Supplied passage >>
B) Prepare a letter of advice on the tax consequences in relation to the legal fees and damages paid by Janet for
the year ending 30 June 2018.


C) Write a short explanatory note to BMA explaining any tax liabilities that may arise in connection with the provision of benefits to Janet Brown. State relevant calculations and applicable legislation. 

Part A

The Income Tax Assessment Act 1997 under section 4-1 provides that an individual, company or any other entity is required to pay tax on the taxable income. The section 4-15 of the Income Tax Assessment Act 1997 states that taxable income can be calculated by deducting allowable deduction from the assessable income. The Income tax law classifies the assessable income as the ordinary income and the statutory income. The section 6-5 of the ITAA 97 provides that income according to the ordinary concept is known as the ordinary income. The section 6-10 provides that income that are not ordinary income according to the ordinary concept is known as the statutory income. These are included in the assessable income by way of specific provisions. The expenses that are allowed as deduction from the assessable income are included in the Division 8 of the ITAA 97. The division allows two types of deductions general deduction that are included in the section 8-1 of the ITAA 97 and the specific deduction provided under section 8-5 of the ITAA 97.

In this case the taxable income of Janet Brown is prepared and for that all the receipts and deductions are analyzed to determine the taxable income. The discussion are provided below:

In this case it can be seen that Janet Brown has taken loan of $400000 from BMA on July 2017. The interest rate of 3% was charged on the loan amount. It can be seen that the loan was used for purchasing an investment property and for renovating the personal house. The income from investment property is included in the assessable income. The section 8-1 of the ITAA 97 provides that an expenses is allowed as deduction if it is useful in generating assessable income. In this case the interest paid for the part of $300000 amount that is used for purchasing the investment property will be allowed as deduction. The interest paid for the $100000 part of the loan will not be allowed as deduction as it is an expenditure of personal nature.

Exercise tasks >>
**1)** List every section number of the Income Tax Assessment Act 1997 that the tax passage cites, giving each once.
**2)** Reproduce the tax passage word for word, starting at "C) Write a short" and ending at "and applicable legislation.".

Raw data >>
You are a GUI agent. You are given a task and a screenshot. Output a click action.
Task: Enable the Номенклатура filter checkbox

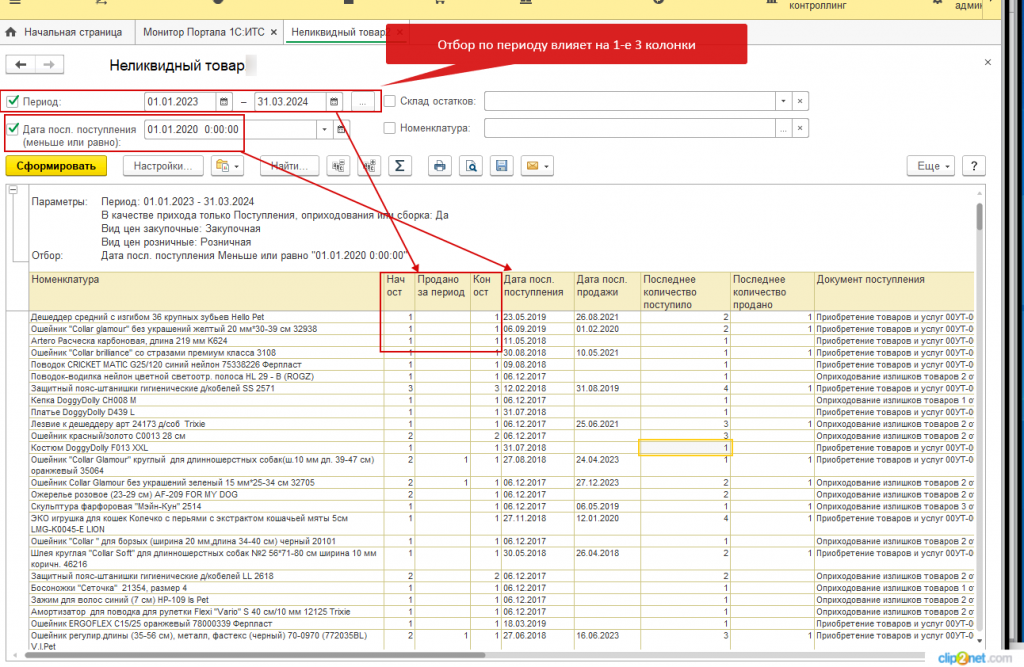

Solutions >>
**1)** 4-1, 4-15, 6-5, 6-10, 8-1, 8-5

**2)**
C) Write a short explanatory note to BMA explaining any tax liabilities that may arise in connection with the provision of benefits to Janet Brown. State relevant calculations and applicable legislation.